[RECORDS SHOWN Boundary: Start]

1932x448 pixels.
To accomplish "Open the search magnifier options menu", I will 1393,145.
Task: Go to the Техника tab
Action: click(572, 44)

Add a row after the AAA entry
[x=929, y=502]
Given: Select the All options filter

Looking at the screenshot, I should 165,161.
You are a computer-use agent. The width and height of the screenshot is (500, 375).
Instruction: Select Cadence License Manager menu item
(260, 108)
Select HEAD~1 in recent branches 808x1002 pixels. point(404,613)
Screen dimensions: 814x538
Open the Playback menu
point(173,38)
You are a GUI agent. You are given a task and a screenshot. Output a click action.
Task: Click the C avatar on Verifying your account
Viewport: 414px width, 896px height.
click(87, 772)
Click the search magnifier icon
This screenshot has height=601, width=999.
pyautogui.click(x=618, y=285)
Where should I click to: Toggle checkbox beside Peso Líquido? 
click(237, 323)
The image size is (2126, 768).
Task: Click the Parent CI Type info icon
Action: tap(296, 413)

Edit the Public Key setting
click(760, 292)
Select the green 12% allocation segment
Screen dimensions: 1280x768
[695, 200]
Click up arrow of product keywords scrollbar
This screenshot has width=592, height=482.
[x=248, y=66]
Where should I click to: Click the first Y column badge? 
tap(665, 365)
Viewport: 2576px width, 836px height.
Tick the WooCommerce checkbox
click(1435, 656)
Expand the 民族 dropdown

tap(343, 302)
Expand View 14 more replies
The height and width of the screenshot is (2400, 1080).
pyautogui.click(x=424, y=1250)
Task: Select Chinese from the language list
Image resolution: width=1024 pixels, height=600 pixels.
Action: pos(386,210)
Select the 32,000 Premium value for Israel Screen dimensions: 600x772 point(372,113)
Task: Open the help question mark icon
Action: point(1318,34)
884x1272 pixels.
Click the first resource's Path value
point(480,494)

[RECORDS SHOWN Boundary: End]

#### ACTIVITY:
Copy each line of the listing that carries the string "agent".

#### THE ANSWER:
You are a computer-use agent. The width and height of the screenshot is (500, 375).
You are a GUI agent. You are given a task and a screenshot. Output a click action.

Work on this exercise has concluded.